İslam, Kuran'ın tercümesinin e Kuran denildi ve tercümesinin Kuran olmadığı. Sınırlar uyumlu. Yüce Rabbimiz'in öğüt ve emirlerini öğrenmek için Kuran'ın manasını ve tefsirini okumak gerekli olmakla birlikte, bu tercümeleri Kuran olarak adlandırmak caiz değildir ve Kuran yerine tercümeyi okumak doğru değildir. . İbadet olarak okunduğunda, Kuran orijinal sözleriyle okunmalıdır. Kuran'ın manasını, tercümesini ve tefsirini okuma hükmü farklıdır ve bu tercümelerin Kuran'ın yerine konulup Kuran olarak muhafaza edilmesi hükmü tamamen farklıdır. Kur'an-ı Kerim'i orijinal haliyle okumak ve namaz kılarken kişinin kendi dilinde dua edebilmesi birbiridir. karıştırılmamalıdır. Çünkü namaz, gereği gibi yerine getirmemiz gereken zorunlu bir ibadettir. Dolayısıyla bu farz, ancak namazın ruknu olan Kuran'ın orijinal sözleriyle okunduğu zaman gerçekleşmiş olur. Namazda Kur'an-ı Kerim okunması icma ile farz olduğu ve hiçbir manası icmâen Kur'an olarak adlandırılamadığı için, namazda Kur'an-ı Kerim kılmak İslam ümmetinin ittifakı ile meşru görülmez. Nitekim bu husus, Müşavirler Kurulu ve Diyanet Yüksek Kurulu'nun 04.12.1997 tarih ve 743 sayılı 9 Ramazan 1324/23 Mart 1926 tarihli kararında açıkça ifade edilmiştir.

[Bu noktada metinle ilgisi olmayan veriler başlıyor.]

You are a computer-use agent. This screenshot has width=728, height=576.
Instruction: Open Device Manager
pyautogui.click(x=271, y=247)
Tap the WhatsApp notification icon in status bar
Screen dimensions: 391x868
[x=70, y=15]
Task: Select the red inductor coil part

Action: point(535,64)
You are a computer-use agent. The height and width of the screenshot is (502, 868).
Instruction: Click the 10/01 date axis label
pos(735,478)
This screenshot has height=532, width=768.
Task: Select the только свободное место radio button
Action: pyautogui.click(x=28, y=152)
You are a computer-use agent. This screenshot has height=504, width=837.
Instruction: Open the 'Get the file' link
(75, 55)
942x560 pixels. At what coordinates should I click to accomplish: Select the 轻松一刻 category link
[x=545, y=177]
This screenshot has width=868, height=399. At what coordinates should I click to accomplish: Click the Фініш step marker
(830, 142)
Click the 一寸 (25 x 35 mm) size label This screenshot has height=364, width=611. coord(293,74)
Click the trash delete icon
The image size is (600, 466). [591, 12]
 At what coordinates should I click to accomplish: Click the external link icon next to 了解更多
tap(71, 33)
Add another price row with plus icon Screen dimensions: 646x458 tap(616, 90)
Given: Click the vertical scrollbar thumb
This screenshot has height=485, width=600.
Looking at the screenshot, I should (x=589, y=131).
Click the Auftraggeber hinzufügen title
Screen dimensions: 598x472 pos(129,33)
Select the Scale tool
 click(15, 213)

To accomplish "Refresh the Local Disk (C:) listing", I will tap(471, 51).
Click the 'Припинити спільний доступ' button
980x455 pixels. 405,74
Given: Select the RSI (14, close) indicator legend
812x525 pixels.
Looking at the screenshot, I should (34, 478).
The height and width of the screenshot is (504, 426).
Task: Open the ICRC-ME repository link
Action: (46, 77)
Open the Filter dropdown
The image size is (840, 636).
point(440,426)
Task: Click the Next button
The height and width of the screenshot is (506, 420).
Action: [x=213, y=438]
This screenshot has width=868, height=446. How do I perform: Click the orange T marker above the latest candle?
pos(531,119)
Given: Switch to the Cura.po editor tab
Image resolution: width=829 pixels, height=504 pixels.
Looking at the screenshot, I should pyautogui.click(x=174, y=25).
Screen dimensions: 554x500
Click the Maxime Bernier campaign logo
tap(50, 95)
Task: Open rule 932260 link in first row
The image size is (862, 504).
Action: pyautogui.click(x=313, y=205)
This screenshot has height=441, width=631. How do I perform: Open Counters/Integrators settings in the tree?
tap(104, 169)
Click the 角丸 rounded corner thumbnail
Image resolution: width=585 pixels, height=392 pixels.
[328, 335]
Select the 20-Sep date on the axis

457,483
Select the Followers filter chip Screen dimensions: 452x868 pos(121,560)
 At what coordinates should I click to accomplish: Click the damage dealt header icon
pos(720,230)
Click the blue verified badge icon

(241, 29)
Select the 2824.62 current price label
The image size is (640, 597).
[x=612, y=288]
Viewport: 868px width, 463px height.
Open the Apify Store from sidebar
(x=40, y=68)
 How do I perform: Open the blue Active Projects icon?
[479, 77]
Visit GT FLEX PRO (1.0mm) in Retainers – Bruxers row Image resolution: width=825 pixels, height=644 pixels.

Hz. Peygamber Efendimiz (asm) ile belirlenen ezan, İslam dininin sloganı ve Müslüman varlığının / kimliğinin bir göstergesidir. İslam inancının temel esaslarını içeren ve İslam toplumunun ortak değeri olan ezan, aynı zamanda İslami birliğin ve birliğin sembolüdür. Yani insanlar ezanla namaza çağrılırken, diğer taraftan Allah'ın varlığı ve birliği Hz. Muhammed (asv) 'in kendi elçisi olduğunu ve gerçek kurtuluşun (felâh) ahiret mutluluğunda olduğunu ifade eder. Ezanın aslı dışında herhangi bir dilde okunma çağrısının İslam alimleri ve dünya Müslümanları arasında ezan olarak bir ünü olmadığı kesindir. Nitekim İslam alimleri, Arapça dışında okunacak bir çağrının ezan olarak nitelendirilemeyeceğini, örneğin Farsça okunacak kelimelerin ezan olarak geçerli olmadığını belirtmişlerdir. (İbn Abidin, Reddü'l-muhtar, I, 383.) Ezanın orijinal haliyle okunması gereken 15 asırlık bir gelenek ve ittifak vardır. Ezan, İslam'ın sloganı olduğu ve ezana davet edildiği için, farklı dilleri konuşan tüm Müslümanlara, sadece hepsinin ortak şuuruna değinilerek bu davet ulaştırılır ve bu, Arapça ezan okunarak yapılır. ezanın asıl sözleri (İbn Abidin, Reddu'l-muhtar, I, 383). Bu nedenle ezanı orijinal halinden başka bir dilde okumak caiz değildir.